TASK
Each line containing the word "agent" must be copied from the material below.

DATASET RECORDS
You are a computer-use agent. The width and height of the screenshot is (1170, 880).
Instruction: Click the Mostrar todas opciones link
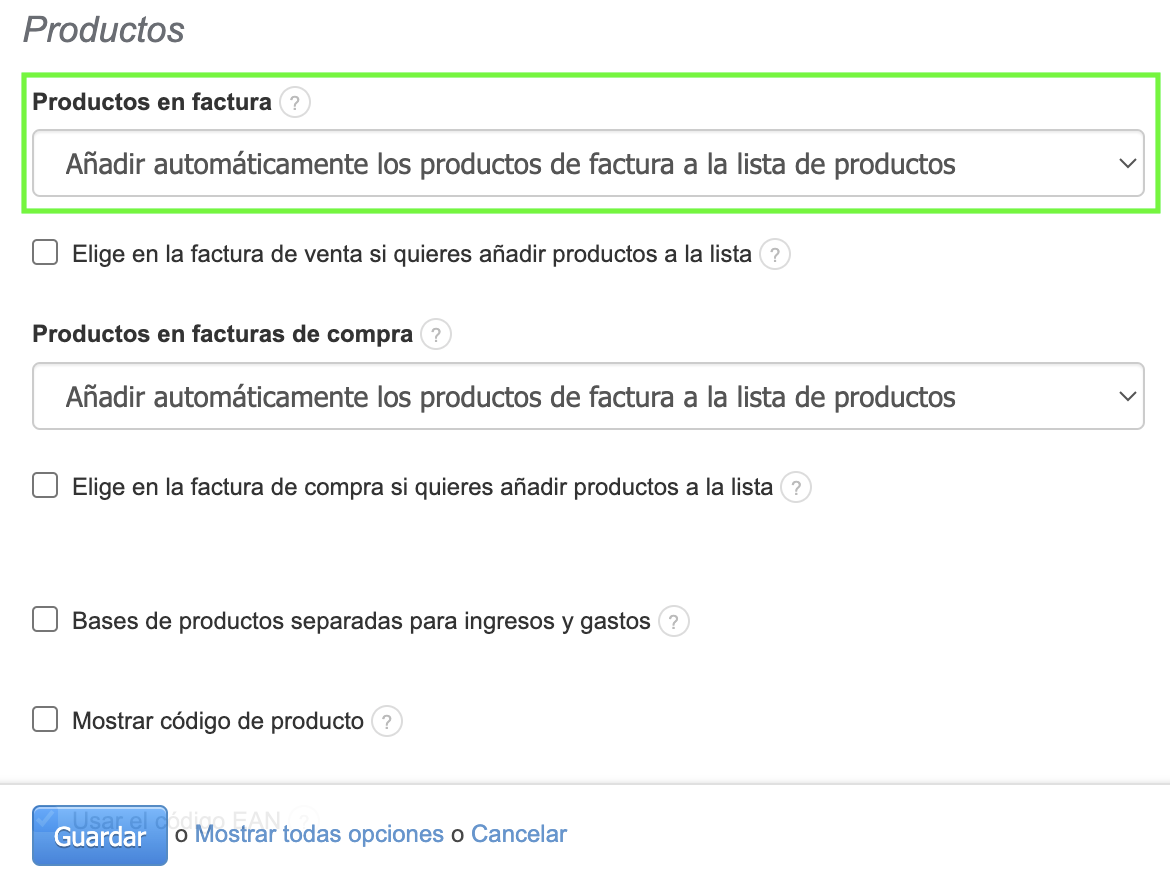tap(319, 834)
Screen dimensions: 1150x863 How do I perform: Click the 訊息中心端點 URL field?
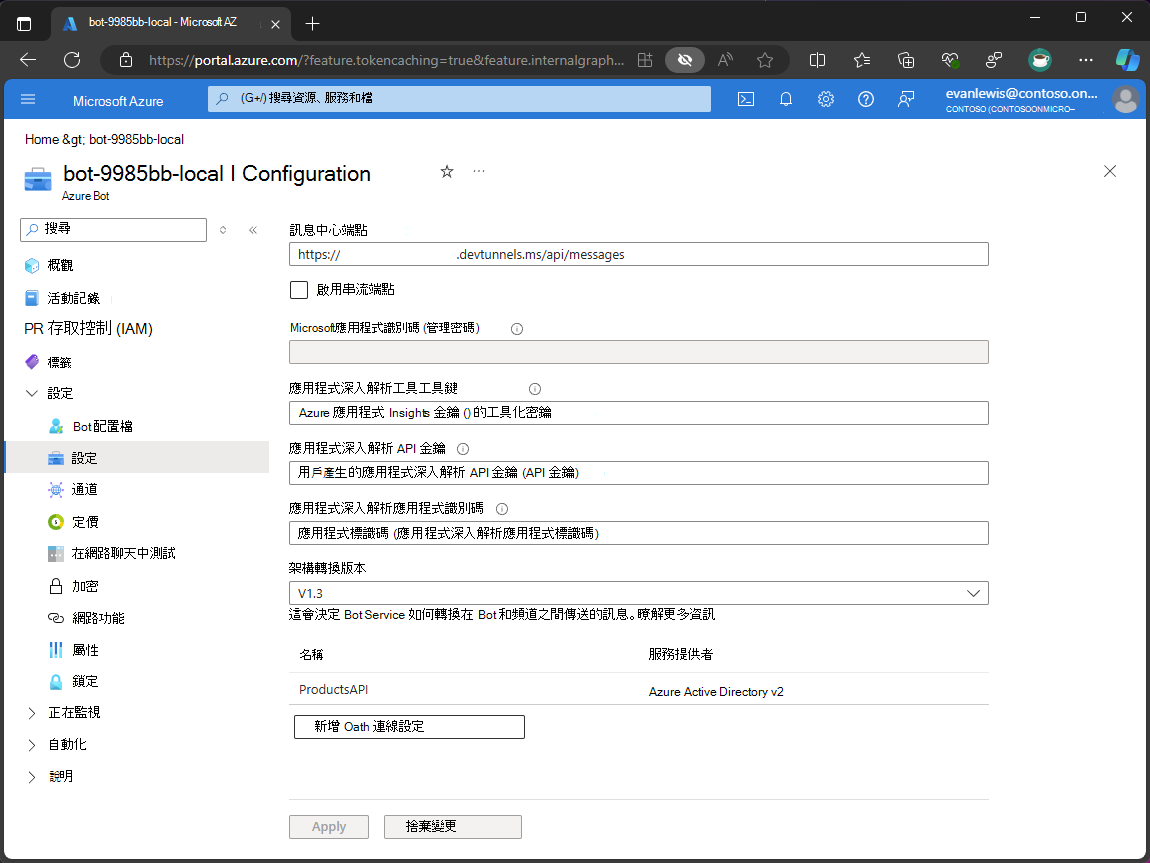(638, 255)
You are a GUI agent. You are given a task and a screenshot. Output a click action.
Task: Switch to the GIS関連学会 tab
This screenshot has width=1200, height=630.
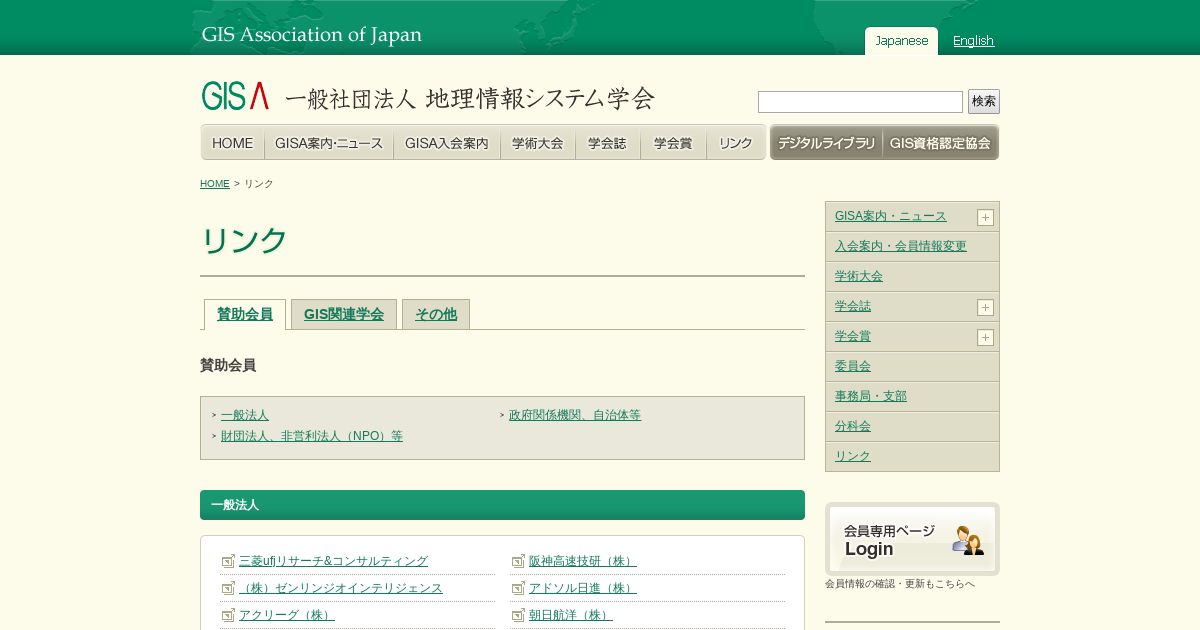pos(344,314)
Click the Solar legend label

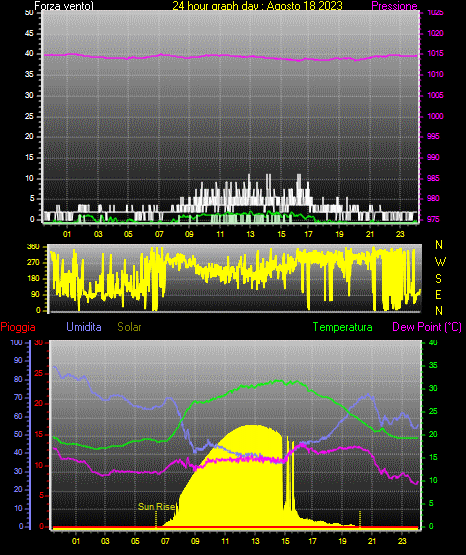click(x=129, y=327)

SOLUTION
You are a computer-use agent. The width and height of the screenshot is (1170, 880).
You are a GUI agent. You are given a task and a screenshot. Output a click action.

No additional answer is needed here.